Grace Coleman, of Center Township, Beaver County, has served as executive director for 15 years.
With a handful of full-time, paid employees, 50 to 60 volunteers who do more than answer phones, dedicated board members and a $600,000 budget, the center handles approximately 2,000 clients a year from 23 ZIP codes in Allegheny County.
“It's quite a land mass to attempt to cover,” Coleman said.
Each of the center's advocates assists 450 clients annually, while each counselor works with 375, she said. In addition, the organization connects with thousands more through community presentations or talks with judges, students and others.
Decades ago, three members of the American Association of University Women branch in the North Hills — Dee Walk, Lori Heiser and Anna Belle Few — recognized the need for a North Hills-based program to assist those dealing with domestic violence. It seemed that north-suburban housewives were reluctant to cross the rivers, Few said.
She remembers holding steering committee meetings in the basement game room of her home in Ross Township's Berkeley Hills neighborhood as the women explored community interest in their idea. After incorporation papers were signed, they were off and running, making the organization known, gathering volunteers and meeting immediate needs.
“This was the most meaningful volunteer job I've ever done,” said Few, 76, now of Sewickley.
She trained to be a hotline counselor and then, a legal advocate.

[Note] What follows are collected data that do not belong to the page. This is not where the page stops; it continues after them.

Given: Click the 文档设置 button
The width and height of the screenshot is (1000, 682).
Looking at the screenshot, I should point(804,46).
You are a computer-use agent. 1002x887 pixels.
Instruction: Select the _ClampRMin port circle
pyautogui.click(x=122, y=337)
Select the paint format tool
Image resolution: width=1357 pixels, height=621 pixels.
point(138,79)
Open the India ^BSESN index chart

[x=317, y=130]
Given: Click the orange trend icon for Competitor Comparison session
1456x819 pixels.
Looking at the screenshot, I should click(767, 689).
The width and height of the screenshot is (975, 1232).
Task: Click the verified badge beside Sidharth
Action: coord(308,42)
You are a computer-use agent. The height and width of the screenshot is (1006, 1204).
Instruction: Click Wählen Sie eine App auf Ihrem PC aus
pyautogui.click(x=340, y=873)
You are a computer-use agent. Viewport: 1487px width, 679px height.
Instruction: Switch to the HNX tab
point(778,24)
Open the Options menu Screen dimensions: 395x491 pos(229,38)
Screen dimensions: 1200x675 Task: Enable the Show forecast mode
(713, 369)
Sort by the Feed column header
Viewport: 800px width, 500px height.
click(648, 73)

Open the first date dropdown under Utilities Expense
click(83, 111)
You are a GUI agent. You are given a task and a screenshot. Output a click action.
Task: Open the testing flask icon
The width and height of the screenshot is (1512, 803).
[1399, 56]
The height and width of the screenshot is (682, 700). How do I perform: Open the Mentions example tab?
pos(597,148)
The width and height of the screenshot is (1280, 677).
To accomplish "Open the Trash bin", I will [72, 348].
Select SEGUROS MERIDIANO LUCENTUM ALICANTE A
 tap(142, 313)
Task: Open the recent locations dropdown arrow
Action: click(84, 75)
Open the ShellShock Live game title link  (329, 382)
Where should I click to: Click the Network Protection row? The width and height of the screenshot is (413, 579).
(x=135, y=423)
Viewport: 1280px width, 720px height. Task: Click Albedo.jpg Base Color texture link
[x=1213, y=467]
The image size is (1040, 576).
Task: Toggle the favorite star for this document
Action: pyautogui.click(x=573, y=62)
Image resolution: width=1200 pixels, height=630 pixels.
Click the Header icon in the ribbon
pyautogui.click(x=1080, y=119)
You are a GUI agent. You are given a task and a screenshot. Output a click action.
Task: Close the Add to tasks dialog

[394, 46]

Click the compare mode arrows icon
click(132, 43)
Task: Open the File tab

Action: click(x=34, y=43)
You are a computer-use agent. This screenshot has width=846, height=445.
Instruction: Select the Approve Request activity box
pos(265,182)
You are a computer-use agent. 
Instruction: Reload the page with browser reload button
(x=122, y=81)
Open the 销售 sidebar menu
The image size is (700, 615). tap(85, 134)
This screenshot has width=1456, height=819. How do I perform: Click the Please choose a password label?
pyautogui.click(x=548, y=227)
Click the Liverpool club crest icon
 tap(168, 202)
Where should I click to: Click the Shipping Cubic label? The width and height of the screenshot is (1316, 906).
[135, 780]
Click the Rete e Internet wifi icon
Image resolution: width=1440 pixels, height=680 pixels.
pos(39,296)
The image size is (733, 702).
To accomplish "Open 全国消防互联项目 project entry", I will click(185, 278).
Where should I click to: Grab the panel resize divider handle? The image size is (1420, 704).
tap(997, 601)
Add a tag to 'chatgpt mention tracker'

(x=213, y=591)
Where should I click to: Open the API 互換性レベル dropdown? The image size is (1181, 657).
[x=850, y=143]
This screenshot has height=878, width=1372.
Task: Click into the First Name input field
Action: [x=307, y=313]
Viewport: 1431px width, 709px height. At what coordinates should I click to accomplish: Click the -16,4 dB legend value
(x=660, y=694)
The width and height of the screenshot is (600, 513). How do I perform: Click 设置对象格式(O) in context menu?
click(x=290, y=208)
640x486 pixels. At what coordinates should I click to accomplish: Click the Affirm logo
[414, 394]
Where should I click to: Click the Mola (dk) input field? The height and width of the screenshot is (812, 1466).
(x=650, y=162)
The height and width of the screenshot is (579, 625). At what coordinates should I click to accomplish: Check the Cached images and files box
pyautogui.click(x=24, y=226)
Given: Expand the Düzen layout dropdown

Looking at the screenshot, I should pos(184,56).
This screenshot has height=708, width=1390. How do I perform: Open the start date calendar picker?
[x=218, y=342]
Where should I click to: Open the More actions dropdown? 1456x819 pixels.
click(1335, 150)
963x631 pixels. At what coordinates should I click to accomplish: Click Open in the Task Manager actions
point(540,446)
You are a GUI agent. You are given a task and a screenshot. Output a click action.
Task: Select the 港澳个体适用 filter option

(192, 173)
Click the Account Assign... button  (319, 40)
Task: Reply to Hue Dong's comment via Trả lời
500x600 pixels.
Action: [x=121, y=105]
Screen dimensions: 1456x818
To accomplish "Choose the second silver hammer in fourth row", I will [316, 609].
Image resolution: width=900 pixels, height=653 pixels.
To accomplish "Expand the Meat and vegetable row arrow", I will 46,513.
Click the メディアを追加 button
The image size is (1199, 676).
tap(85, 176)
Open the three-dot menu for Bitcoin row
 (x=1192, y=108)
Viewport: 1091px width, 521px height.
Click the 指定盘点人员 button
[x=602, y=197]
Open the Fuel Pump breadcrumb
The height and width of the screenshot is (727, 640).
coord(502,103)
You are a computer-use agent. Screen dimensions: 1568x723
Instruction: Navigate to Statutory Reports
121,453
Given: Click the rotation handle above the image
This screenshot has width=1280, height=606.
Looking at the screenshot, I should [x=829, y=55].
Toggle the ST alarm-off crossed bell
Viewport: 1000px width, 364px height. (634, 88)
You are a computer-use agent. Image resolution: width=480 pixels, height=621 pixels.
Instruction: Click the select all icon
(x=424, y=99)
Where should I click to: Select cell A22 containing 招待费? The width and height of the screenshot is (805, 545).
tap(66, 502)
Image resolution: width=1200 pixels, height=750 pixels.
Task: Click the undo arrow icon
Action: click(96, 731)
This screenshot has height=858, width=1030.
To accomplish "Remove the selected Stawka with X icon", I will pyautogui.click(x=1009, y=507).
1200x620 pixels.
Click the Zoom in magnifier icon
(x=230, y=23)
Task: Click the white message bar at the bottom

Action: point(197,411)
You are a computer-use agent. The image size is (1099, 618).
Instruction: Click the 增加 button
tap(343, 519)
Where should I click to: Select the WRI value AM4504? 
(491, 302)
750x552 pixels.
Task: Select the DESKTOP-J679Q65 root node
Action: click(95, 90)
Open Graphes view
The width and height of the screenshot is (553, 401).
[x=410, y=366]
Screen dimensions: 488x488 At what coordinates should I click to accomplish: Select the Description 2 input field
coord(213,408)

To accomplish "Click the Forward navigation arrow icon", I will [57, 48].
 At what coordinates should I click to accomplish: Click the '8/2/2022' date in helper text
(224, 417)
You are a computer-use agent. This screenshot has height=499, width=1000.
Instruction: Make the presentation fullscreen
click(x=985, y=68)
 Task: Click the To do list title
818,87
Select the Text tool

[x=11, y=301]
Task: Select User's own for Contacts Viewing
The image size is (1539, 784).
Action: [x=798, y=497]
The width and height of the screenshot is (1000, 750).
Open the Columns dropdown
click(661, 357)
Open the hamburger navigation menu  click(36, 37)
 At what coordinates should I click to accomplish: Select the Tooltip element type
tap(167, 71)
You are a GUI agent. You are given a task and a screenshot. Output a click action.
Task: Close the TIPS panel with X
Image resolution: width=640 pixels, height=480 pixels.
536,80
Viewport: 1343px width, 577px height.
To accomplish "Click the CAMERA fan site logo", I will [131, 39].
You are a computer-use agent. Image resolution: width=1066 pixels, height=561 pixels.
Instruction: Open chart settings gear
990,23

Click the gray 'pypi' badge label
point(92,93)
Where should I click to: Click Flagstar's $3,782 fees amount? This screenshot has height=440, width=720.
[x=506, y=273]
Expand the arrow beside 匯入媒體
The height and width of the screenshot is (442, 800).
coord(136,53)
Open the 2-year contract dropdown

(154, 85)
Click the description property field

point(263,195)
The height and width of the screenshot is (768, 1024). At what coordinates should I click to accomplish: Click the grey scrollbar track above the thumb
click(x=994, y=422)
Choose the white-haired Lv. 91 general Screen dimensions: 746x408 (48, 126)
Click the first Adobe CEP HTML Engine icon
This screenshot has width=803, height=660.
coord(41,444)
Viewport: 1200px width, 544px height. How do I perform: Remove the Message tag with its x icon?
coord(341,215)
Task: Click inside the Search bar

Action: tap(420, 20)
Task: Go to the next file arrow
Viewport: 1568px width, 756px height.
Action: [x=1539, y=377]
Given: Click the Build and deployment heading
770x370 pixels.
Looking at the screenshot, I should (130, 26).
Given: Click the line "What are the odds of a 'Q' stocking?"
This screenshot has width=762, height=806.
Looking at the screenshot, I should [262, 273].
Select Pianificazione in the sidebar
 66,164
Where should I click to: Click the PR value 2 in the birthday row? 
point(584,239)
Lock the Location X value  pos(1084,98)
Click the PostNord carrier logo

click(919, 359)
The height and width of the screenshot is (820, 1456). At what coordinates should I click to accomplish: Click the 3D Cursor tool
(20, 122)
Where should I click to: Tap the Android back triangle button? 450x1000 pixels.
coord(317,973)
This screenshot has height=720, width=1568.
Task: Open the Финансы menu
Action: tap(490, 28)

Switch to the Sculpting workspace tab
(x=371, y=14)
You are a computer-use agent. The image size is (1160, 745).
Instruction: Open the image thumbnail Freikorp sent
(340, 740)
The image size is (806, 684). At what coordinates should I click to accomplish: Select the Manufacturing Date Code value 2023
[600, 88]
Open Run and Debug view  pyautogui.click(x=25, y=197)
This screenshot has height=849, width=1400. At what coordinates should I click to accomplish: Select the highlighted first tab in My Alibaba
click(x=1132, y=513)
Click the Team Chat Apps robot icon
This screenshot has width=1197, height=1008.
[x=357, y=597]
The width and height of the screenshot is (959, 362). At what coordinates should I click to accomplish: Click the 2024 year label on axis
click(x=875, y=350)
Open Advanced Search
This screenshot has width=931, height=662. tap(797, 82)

For 13 years, she spent every Monday morning in downtown Pittsburgh helping victims collect their thoughts as they filled out paperwork for protection-from-abuse orders, or PFAs.
“I wanted the victims to get on paper what the judge needed to read,” she said.
Few recalls one woman who stopped in the middle of her paperwork.
“I'm afraid I can't do this today,” the woman told Few.
Few said it could take seven violent encounters for a victim to make that first hotline call.
“It doesn't surprise me there's a need for the center anymore,” Few said.
“Children of victims come back with their own issues.”
Jeannie Friedlander of McCandless has devoted 30 years and counting to the crisis center. Over the years, her roles have changed from office assistant to legal advocate to volunteer.
“While the victims have changed, the victimization is the same,” she said.
Fear, humiliation, worry for their children and even religion might keep a victim behind closed doors, Friedlander explained. And the husband's salary might be the only thing keeping the woman from the prospect of welfare.
“People ask, ‘Why doesn't she leave?' when they should be asking, ‘Why doesn't he stop hitting her?'” she said.
Friedlander finds the greater community more educated about domestic violence these days, even understanding that support from crisis center personnel is confidential and always there, “even after 10 times calling the hotline,” Friedlander, 70, said.
“The first thing we ask is ‘Are you safe now?' Then, we ask what she wants to do. We'll always find something for her.”
National statistics on domestic violence show it affects all socioeconomic groups equally, Coleman said. Incidents aren't limited to people of a certain educational or economic status. And there's no specific time of year when violence usually escalates. All it takes is added pressure to an already tense situation in a relationship, Coleman said.
“The economy serves as a catalyst for victims under duress,” she said.
If things aren't good at home, a job loss can be an added stressor on an already vulnerable situation.
And assuming that “it can't happen here” creates the real possibility for victimhood, Coleman said.
“Every woman could be a victim,” she said.
“That's one-third of all women in the course of a lifetime.”
Knowing the signs of domestic violence is key and determining whether a situation might be a danger or an activity a risk is imperative, Coleman said.
To encourage understanding of the domestic-abuse challenge, the center's staff presents programs to educate teenagers about dating violence and engages in legislative advocacy, reviewing laws that affect women and working to influence political candidates.
“I hope I live to see the day when domestic violence is no longer an issue,” Coleman said.
“I've dedicated my life to the center. They're such an amazing group of people.”
And there's always room for more.
“If you have two hands and talent, there's a place to put you,” Coleman said.